# Materials provided

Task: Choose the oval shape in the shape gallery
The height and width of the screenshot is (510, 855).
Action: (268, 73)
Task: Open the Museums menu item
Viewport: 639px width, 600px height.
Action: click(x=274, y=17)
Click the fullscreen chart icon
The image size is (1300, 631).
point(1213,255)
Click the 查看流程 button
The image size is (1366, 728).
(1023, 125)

--

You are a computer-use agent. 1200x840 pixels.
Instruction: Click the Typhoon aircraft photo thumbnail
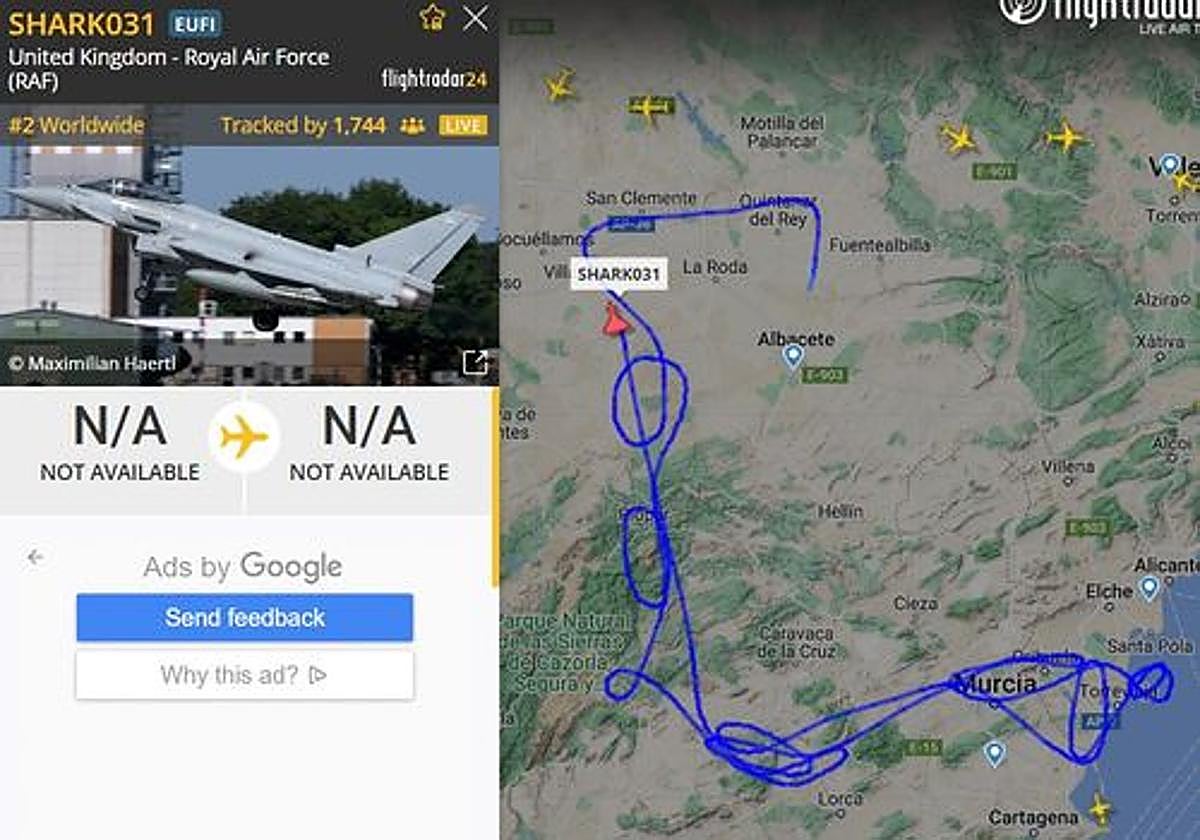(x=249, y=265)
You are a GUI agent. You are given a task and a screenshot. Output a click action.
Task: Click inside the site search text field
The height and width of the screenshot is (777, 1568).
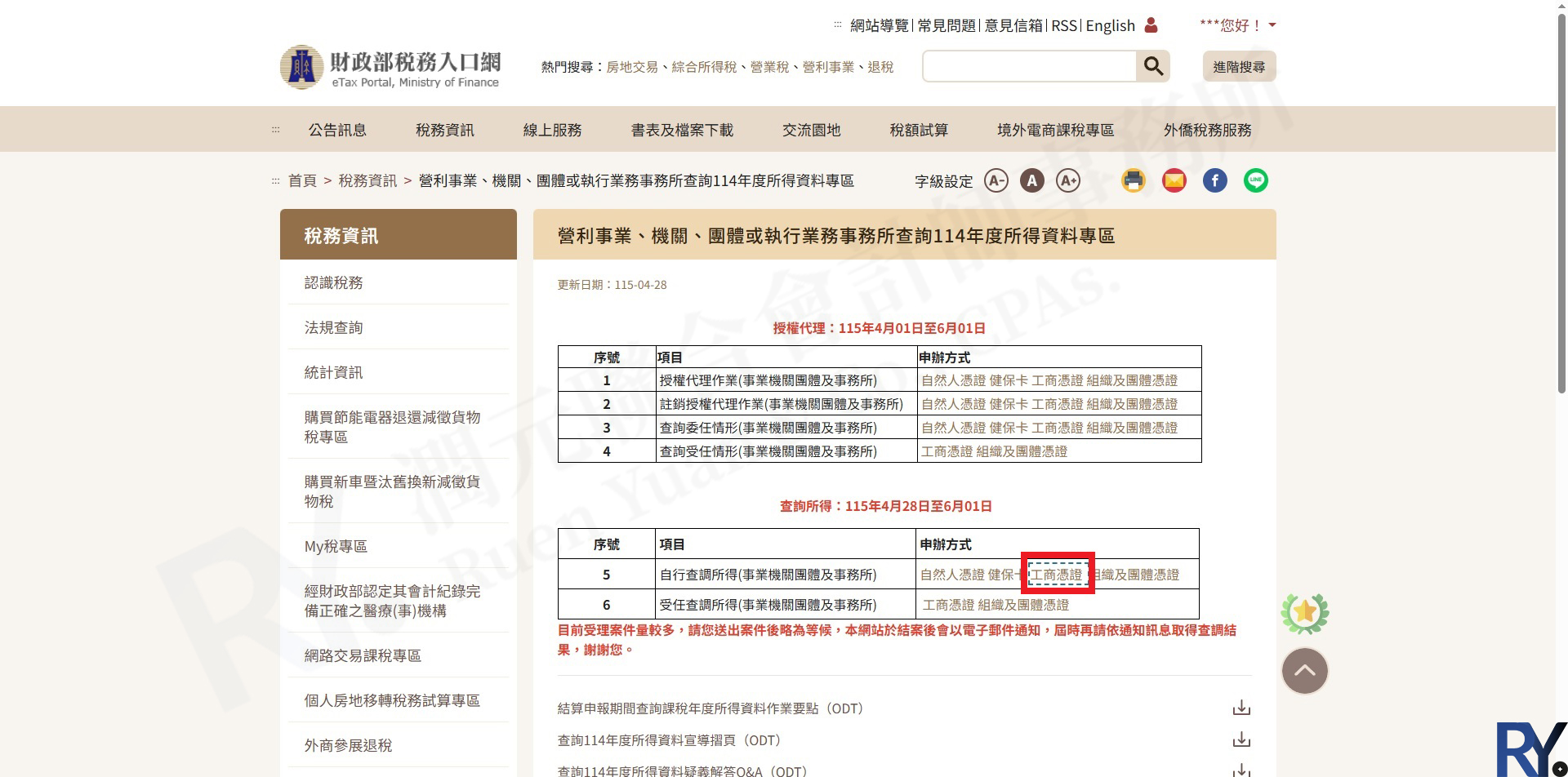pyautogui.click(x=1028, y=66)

# Work instruction
The required answer is the exact run of lines above starting at the line with "Task: Choose the" and ending at the line with "Task: Open the Museums menu item", with both ends present.

# Finished exercise
Task: Choose the oval shape in the shape gallery
The height and width of the screenshot is (510, 855).
Action: (268, 73)
Task: Open the Museums menu item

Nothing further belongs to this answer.